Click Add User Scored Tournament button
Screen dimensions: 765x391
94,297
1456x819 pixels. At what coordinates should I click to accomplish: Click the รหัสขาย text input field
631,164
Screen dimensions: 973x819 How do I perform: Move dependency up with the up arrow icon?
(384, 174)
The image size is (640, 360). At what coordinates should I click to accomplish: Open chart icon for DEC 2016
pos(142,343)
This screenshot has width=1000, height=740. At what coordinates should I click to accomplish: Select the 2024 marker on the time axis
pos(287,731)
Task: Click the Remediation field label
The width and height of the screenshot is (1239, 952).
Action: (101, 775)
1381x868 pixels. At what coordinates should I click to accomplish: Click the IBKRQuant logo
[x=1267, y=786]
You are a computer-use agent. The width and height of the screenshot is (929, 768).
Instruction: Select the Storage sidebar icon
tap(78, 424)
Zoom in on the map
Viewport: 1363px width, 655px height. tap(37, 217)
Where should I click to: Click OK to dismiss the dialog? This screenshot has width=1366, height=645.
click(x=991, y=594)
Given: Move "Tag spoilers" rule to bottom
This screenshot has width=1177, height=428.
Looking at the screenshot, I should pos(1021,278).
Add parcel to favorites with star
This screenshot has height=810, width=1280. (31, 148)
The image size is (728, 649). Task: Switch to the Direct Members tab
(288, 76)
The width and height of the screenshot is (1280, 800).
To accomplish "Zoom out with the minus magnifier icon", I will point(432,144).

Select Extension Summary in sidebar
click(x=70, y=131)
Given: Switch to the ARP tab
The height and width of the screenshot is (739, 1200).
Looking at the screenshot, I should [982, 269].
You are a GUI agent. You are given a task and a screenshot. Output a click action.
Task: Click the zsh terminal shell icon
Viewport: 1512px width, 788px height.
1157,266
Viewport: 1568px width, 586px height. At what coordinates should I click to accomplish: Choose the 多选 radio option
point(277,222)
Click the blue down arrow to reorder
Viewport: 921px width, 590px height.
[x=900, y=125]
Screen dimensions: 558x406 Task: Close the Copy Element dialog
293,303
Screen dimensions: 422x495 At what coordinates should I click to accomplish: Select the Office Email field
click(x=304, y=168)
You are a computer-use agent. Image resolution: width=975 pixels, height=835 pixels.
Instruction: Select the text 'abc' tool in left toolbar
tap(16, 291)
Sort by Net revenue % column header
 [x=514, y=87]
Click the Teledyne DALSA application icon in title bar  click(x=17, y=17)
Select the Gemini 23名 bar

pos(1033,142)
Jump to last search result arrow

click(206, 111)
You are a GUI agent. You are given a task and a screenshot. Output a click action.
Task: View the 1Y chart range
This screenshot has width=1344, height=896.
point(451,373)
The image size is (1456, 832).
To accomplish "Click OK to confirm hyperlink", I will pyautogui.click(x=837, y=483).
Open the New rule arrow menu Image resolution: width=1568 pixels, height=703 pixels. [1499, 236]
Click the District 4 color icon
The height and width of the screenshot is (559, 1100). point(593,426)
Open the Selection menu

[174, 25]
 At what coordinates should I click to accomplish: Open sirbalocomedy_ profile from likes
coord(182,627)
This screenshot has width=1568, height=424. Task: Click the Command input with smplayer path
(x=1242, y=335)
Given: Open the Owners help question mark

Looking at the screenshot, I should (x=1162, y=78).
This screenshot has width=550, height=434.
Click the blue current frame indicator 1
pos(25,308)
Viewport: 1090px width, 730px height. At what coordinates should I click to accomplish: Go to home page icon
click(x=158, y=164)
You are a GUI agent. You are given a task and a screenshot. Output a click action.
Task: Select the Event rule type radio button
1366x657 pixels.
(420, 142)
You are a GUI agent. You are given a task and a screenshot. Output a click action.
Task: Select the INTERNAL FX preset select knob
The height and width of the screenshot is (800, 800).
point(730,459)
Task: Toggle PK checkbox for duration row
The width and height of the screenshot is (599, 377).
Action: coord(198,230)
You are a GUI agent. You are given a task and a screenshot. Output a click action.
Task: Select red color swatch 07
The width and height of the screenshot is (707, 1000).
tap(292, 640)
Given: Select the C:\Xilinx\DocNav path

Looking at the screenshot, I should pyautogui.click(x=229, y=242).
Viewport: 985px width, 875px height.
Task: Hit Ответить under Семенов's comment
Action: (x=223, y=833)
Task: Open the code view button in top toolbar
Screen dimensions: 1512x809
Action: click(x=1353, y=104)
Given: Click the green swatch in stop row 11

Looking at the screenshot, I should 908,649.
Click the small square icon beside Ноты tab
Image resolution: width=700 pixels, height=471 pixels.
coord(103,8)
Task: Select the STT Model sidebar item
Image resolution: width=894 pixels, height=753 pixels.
========================================
- [What the task asks] The response should be an exact repeat of the data above.

- [Result of this task]
Click Add User Scored Tournament button
Screen dimensions: 765x391
94,297
1456x819 pixels. At what coordinates should I click to accomplish: Click the รหัสขาย text input field
631,164
Screen dimensions: 973x819 How do I perform: Move dependency up with the up arrow icon?
(384, 174)
The image size is (640, 360). At what coordinates should I click to accomplish: Open chart icon for DEC 2016
pos(142,343)
This screenshot has width=1000, height=740. At what coordinates should I click to accomplish: Select the 2024 marker on the time axis
pos(287,731)
Task: Click the Remediation field label
The width and height of the screenshot is (1239, 952).
Action: (101, 775)
1381x868 pixels. At what coordinates should I click to accomplish: Click the IBKRQuant logo
[x=1267, y=786]
You are a computer-use agent. The width and height of the screenshot is (929, 768).
Instruction: Select the Storage sidebar icon
tap(78, 424)
Zoom in on the map
Viewport: 1363px width, 655px height. tap(37, 217)
Where should I click to: Click OK to dismiss the dialog? This screenshot has width=1366, height=645.
click(x=991, y=594)
Given: Move "Tag spoilers" rule to bottom
This screenshot has width=1177, height=428.
Looking at the screenshot, I should pos(1021,278).
Add parcel to favorites with star
This screenshot has height=810, width=1280. (31, 148)
The image size is (728, 649). Task: Switch to the Direct Members tab
(288, 76)
The width and height of the screenshot is (1280, 800).
To accomplish "Zoom out with the minus magnifier icon", I will point(432,144).

Select Extension Summary in sidebar
click(x=70, y=131)
Given: Switch to the ARP tab
The height and width of the screenshot is (739, 1200).
Looking at the screenshot, I should [982, 269].
You are a GUI agent. You are given a task and a screenshot. Output a click action.
Task: Click the zsh terminal shell icon
Viewport: 1512px width, 788px height.
1157,266
Viewport: 1568px width, 586px height. At what coordinates should I click to accomplish: Choose the 多选 radio option
point(277,222)
Click the blue down arrow to reorder
Viewport: 921px width, 590px height.
[x=900, y=125]
Screen dimensions: 558x406 Task: Close the Copy Element dialog
293,303
Screen dimensions: 422x495 At what coordinates should I click to accomplish: Select the Office Email field
click(x=304, y=168)
You are a computer-use agent. Image resolution: width=975 pixels, height=835 pixels.
Instruction: Select the text 'abc' tool in left toolbar
tap(16, 291)
Sort by Net revenue % column header
 [x=514, y=87]
Click the Teledyne DALSA application icon in title bar  click(x=17, y=17)
Select the Gemini 23名 bar

pos(1033,142)
Jump to last search result arrow

click(206, 111)
You are a GUI agent. You are given a task and a screenshot. Output a click action.
Task: View the 1Y chart range
This screenshot has width=1344, height=896.
point(451,373)
The image size is (1456, 832).
To accomplish "Click OK to confirm hyperlink", I will pyautogui.click(x=837, y=483).
Open the New rule arrow menu Image resolution: width=1568 pixels, height=703 pixels. [1499, 236]
Click the District 4 color icon
The height and width of the screenshot is (559, 1100). point(593,426)
Open the Selection menu

[174, 25]
 At what coordinates should I click to accomplish: Open sirbalocomedy_ profile from likes
coord(182,627)
This screenshot has width=1568, height=424. Task: Click the Command input with smplayer path
(x=1242, y=335)
Given: Open the Owners help question mark

Looking at the screenshot, I should (x=1162, y=78).
This screenshot has width=550, height=434.
Click the blue current frame indicator 1
pos(25,308)
Viewport: 1090px width, 730px height. At what coordinates should I click to accomplish: Go to home page icon
click(x=158, y=164)
You are a GUI agent. You are given a task and a screenshot. Output a click action.
Task: Select the Event rule type radio button
1366x657 pixels.
(420, 142)
You are a GUI agent. You are given a task and a screenshot. Output a click action.
Task: Select the INTERNAL FX preset select knob
The height and width of the screenshot is (800, 800).
point(730,459)
Task: Toggle PK checkbox for duration row
The width and height of the screenshot is (599, 377).
Action: coord(198,230)
You are a GUI agent. You are given a task and a screenshot. Output a click action.
Task: Select red color swatch 07
The width and height of the screenshot is (707, 1000).
tap(292, 640)
Given: Select the C:\Xilinx\DocNav path

Looking at the screenshot, I should pyautogui.click(x=229, y=242).
Viewport: 985px width, 875px height.
Task: Hit Ответить under Семенов's comment
Action: (x=223, y=833)
Task: Open the code view button in top toolbar
Screen dimensions: 1512x809
Action: click(x=1353, y=104)
Given: Click the green swatch in stop row 11

Looking at the screenshot, I should 908,649.
Click the small square icon beside Ноты tab
Image resolution: width=700 pixels, height=471 pixels.
coord(103,8)
Task: Select the STT Model sidebar item
Image resolution: width=894 pixels, height=753 pixels.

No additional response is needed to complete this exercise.